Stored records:
%%
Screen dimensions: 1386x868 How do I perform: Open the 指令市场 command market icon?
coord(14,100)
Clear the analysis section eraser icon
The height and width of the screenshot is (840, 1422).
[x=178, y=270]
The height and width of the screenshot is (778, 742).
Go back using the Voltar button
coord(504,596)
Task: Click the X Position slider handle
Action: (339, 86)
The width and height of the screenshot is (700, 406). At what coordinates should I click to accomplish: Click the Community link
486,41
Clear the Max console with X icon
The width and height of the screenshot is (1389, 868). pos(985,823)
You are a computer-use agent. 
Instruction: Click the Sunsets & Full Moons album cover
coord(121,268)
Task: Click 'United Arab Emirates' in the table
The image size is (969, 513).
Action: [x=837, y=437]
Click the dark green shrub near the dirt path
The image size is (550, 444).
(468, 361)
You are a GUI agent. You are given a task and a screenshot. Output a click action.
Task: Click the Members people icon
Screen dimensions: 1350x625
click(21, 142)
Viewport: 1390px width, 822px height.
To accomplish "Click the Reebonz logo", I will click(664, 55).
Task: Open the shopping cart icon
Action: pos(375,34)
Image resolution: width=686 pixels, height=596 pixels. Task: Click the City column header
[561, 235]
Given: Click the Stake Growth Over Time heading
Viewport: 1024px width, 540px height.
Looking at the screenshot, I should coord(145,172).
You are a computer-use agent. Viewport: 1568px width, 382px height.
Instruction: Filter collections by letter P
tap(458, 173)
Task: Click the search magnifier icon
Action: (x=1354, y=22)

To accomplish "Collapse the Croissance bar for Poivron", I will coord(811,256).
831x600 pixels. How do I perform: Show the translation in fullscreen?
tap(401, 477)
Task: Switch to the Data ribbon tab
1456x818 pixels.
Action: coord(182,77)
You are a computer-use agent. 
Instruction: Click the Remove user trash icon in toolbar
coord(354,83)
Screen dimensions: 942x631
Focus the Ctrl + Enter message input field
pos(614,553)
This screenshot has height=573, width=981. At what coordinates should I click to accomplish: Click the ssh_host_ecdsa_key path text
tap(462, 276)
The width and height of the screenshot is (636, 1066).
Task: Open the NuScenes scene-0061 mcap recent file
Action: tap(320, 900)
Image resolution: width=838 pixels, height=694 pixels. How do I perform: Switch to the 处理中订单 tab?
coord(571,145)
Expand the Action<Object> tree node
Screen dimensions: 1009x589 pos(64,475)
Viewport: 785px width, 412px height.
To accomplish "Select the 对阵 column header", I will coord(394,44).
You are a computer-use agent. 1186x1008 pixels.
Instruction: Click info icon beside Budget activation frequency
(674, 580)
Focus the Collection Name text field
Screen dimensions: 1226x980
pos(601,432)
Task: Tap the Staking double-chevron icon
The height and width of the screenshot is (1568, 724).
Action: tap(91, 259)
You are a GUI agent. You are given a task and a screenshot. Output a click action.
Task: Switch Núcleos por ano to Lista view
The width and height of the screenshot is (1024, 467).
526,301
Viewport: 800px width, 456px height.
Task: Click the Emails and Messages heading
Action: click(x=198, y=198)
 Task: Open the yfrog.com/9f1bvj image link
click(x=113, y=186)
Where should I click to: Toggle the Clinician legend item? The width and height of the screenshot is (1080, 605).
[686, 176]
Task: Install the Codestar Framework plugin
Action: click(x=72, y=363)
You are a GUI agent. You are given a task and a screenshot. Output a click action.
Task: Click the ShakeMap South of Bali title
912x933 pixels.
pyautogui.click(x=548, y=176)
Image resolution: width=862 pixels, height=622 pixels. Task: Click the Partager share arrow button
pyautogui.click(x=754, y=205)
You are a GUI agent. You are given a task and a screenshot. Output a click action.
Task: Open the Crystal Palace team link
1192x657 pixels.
%%
Required action: Your task is to restate, word for word, each line from the one that includes "You are a computer-use agent. 1186x1008" to the end of the records, with both ends included and nothing else.

Solution to the exercise:
You are a computer-use agent. 1186x1008 pixels.
Instruction: Click info icon beside Budget activation frequency
(674, 580)
Focus the Collection Name text field
Screen dimensions: 1226x980
pos(601,432)
Task: Tap the Staking double-chevron icon
The height and width of the screenshot is (1568, 724).
Action: tap(91, 259)
You are a GUI agent. You are given a task and a screenshot. Output a click action.
Task: Switch Núcleos por ano to Lista view
The width and height of the screenshot is (1024, 467).
526,301
Viewport: 800px width, 456px height.
Task: Click the Emails and Messages heading
Action: click(x=198, y=198)
 Task: Open the yfrog.com/9f1bvj image link
click(x=113, y=186)
Where should I click to: Toggle the Clinician legend item? The width and height of the screenshot is (1080, 605).
[686, 176]
Task: Install the Codestar Framework plugin
Action: click(x=72, y=363)
You are a GUI agent. You are given a task and a screenshot. Output a click action.
Task: Click the ShakeMap South of Bali title
912x933 pixels.
pyautogui.click(x=548, y=176)
Image resolution: width=862 pixels, height=622 pixels. Task: Click the Partager share arrow button
pyautogui.click(x=754, y=205)
You are a GUI agent. You are given a task and a screenshot. Output a click action.
Task: Open the Crystal Palace team link
1192x657 pixels.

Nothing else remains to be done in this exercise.